Records.
>> Begin

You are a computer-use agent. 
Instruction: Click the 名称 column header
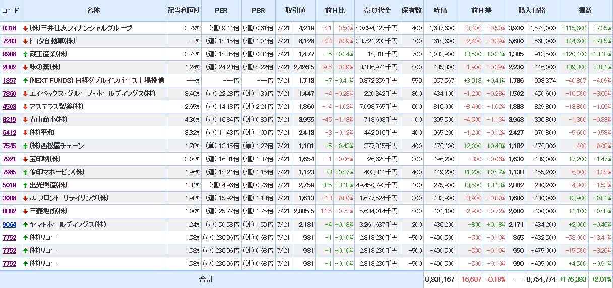tap(93, 11)
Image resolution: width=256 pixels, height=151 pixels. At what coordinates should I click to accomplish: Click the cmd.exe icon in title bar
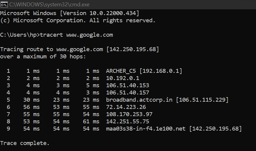pyautogui.click(x=4, y=5)
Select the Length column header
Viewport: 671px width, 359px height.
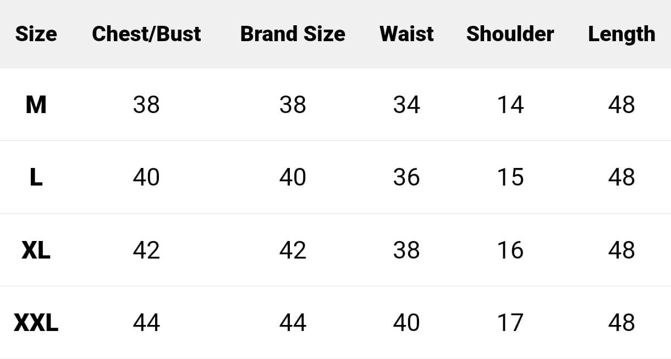pyautogui.click(x=622, y=34)
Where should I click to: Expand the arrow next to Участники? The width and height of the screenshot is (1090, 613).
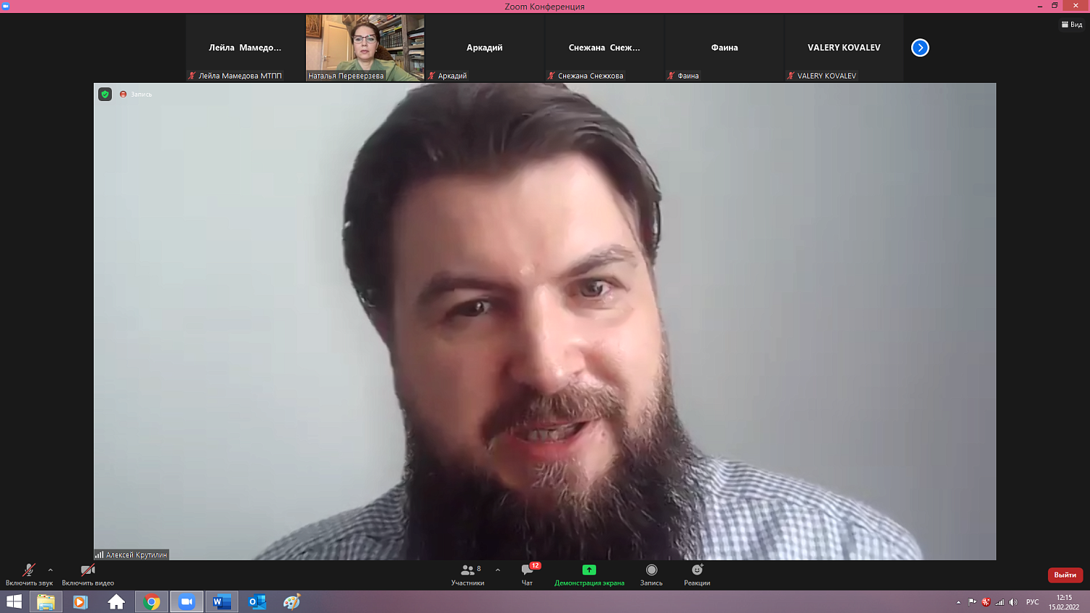(498, 570)
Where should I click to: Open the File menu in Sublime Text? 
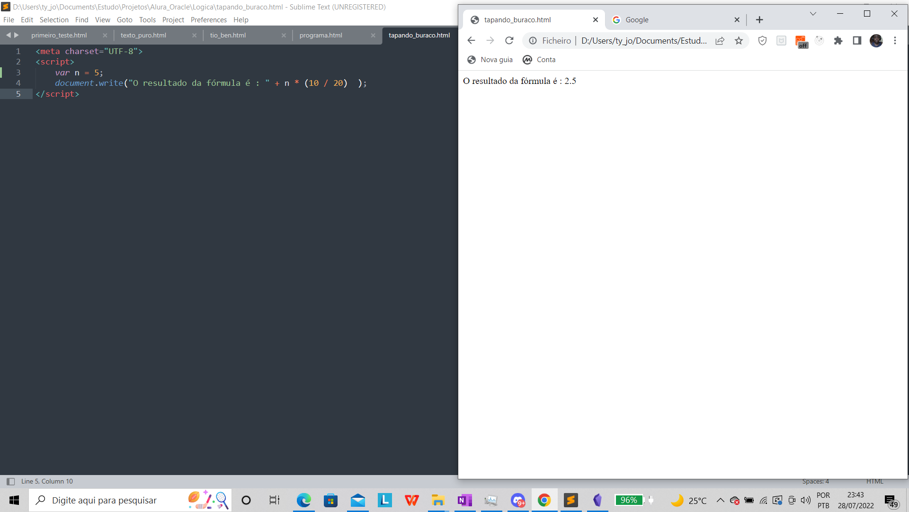point(9,19)
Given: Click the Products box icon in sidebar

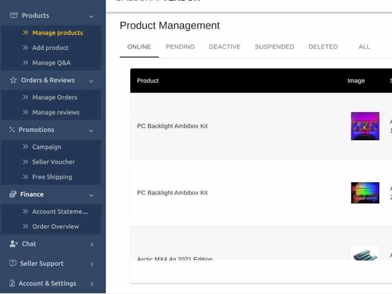Looking at the screenshot, I should click(x=13, y=16).
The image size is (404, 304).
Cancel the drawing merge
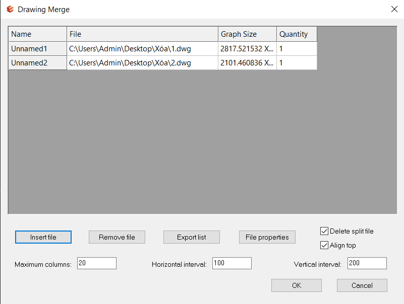(x=362, y=285)
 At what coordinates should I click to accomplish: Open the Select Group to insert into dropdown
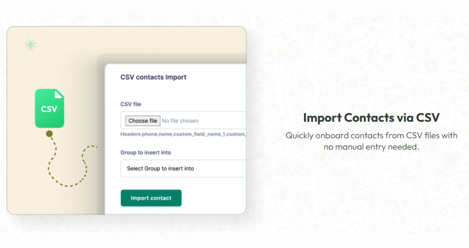click(x=183, y=168)
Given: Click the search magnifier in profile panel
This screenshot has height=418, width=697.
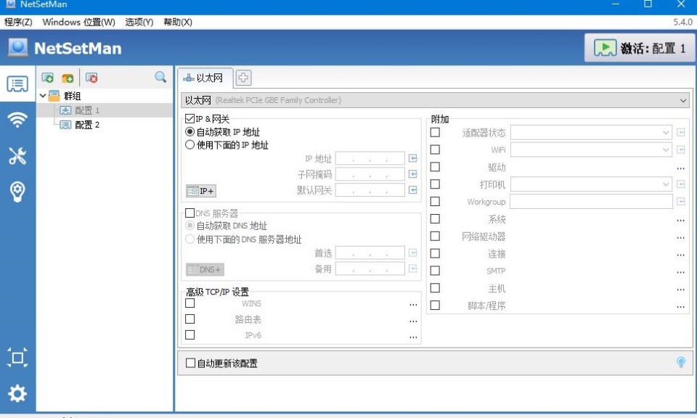Looking at the screenshot, I should pos(160,78).
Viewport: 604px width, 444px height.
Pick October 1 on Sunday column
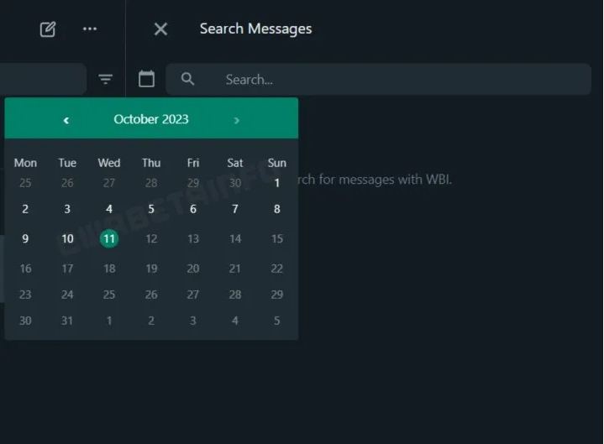[277, 183]
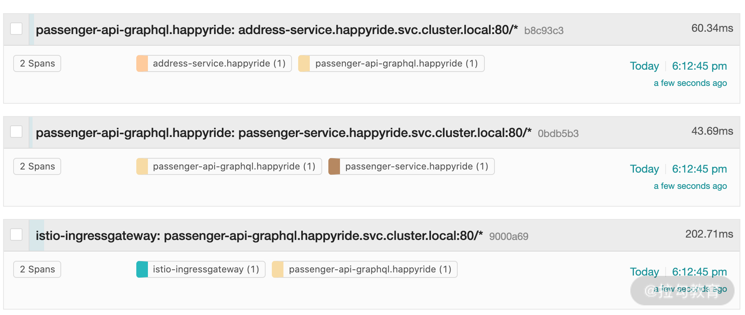Open trace b8c93c3 for address-service
This screenshot has height=315, width=745.
tap(300, 30)
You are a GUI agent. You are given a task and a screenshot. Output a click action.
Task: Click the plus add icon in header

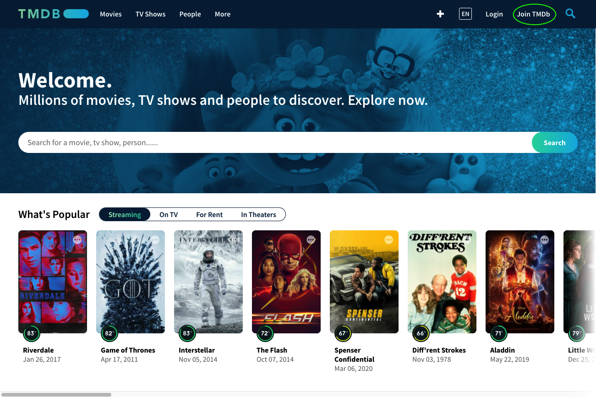tap(440, 14)
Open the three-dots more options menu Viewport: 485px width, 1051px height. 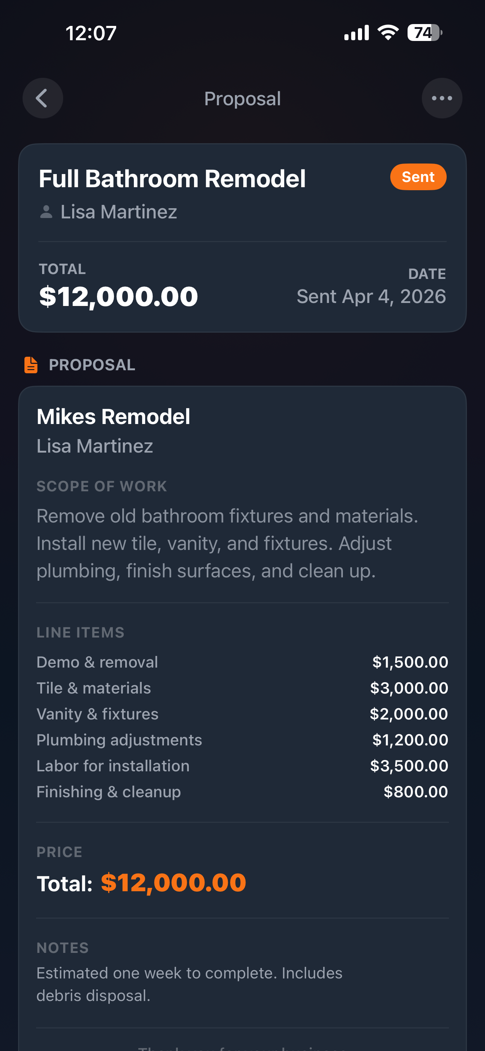442,98
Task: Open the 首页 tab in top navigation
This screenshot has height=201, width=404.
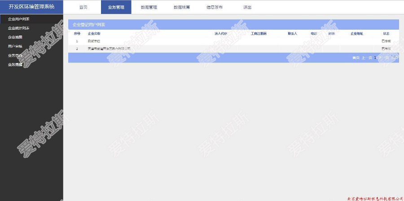Action: click(83, 7)
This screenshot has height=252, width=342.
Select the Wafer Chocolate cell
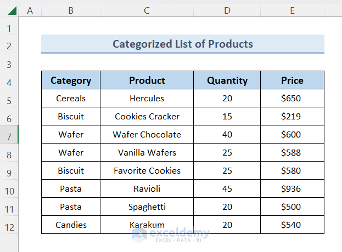point(147,135)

>> End

What the task requires.
Rewrite the part of the records that opens with the line containing "Where should I click to: Open" and closes with the line containing "(x=362, y=285)", substituting "Orders" for "Products" and leaving everything else unchanged. Omit the pictures from your answer.

Final answer.
Where should I click to: Open the File menu in Sublime Text? 
point(9,19)
Given: Click the Orders box icon in sidebar

Looking at the screenshot, I should click(x=13, y=16).
The image size is (404, 304).
Cancel the drawing merge
(x=362, y=285)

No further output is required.